Addressing why Seoul’s apartment prices have risen over 50 percent during President Moon Jae-in’s tenure will be the key policy question put before the candidates running in the 2022 presidential election. Some will argue that regulations were incorrectly calibrated, while others will promise to roll them back if they are elected to the Blue House.
However, the political discourse around the housing market skirts around the phenomenon’s underlying cause: economic insecurity. Koreans pour a greater share of their household assets into real estate (75 percent) than their international peers because they see them as a safe investment vehicle for retirement. This behavior is driven by the fact that around 40 percent of citizens over the age of 65 live in relative poverty, earning less than half of the median household income.
Meanwhile, families compete to live in Seoul because parents believe that their children’s placement in better-known school districts will serve as a hedge against the ongoing erosion of secure jobs. The proportion of unemployed or underemployed Koreans between the ages of 15 and 29 stood at 27.2 percent in January 2021, a record high.
Taming the housing market through new financial regulations or concessions, therefore, will not reach the root of this anxiety-driven market behavior. A more productive policy response lies in dismantling the structures that perpetuate occupational insecurity.
Economic insecurity in old age can be addressed by improving public pensions and/or increasing the lifetime earnings of household members. In strictly fiscal terms, the latter is a sounder response. And the main culprit holding back most traditional households from achieving their full earnings potential is easily identifiable: gender disparity.
As a consequence of many female workers quitting the labor force when they start families, the country suffers from the largest gap in total income generated between genders among member nations of the Organization for Economic Cooperation and Development. Predictably, this pernicious trend has only worsened during the COVID-19 pandemic, with women suffering a disproportionate share of the job losses.

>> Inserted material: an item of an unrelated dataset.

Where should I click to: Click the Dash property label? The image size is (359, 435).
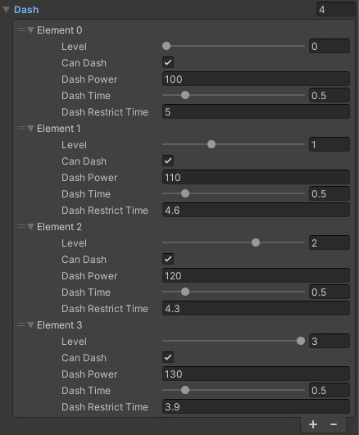pos(26,10)
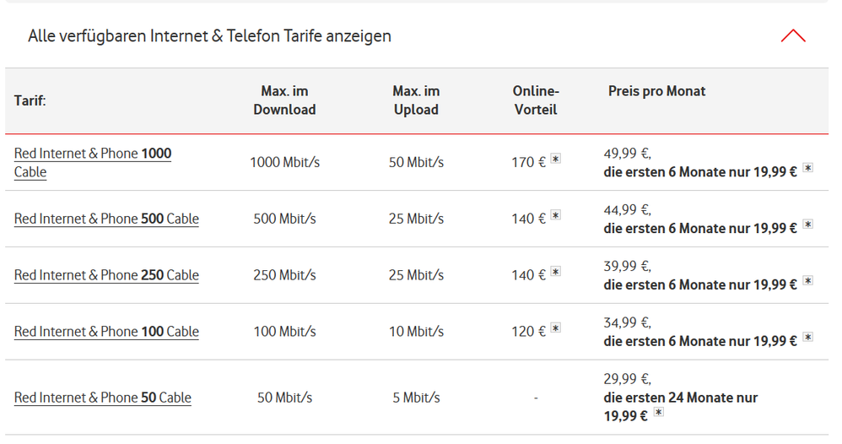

Given this context, reversing the loss of female earning power may ameliorate economic anxieties at the household level and contribute to stabilizing the property market.
Reversing this headwind requires societal participation. Corporations in South Korea could move toward adopting a blind application process and actively demand that new fathers take paternity leave. At a familial level, men could (still) take on more household duties.
Here, the government plays an important signaling role. In 2020, the National Assembly passed an amendment requiring the director boards of large corporations to have at least one woman. Later that year, the Ministry of Education announced that national universities must increase the proportion of women professors to 25 percent by 2030. Given South Korea’s current standing of 108 out of 153 ranked countries on the World Economic Forum’s 2020 Global Gender Gap Index, these quotas ought to be expanded and raised.
The backlash against any such policy proposal is woefully predictable given the current political environment, in which catering to male chauvinism appears to be a viable platform. (This is, to be fair, a global phenomenon.) But the long-term dividends from raising female labor participation and earning in the economy are enormous. According to the International Monetary Fund, South Korea could see real GDP growth of 7 percent by 2035 if it boosted female labor force participation to the level of the country’s male population. As KEI’s Troy Stangarone has pointed out, these gains are roughly equivalent to what South Korea spends annually on health care.
But there is a second hurdle to achieving gender equity in the labor market: You cannot create well-paying jobs where there aren’t any.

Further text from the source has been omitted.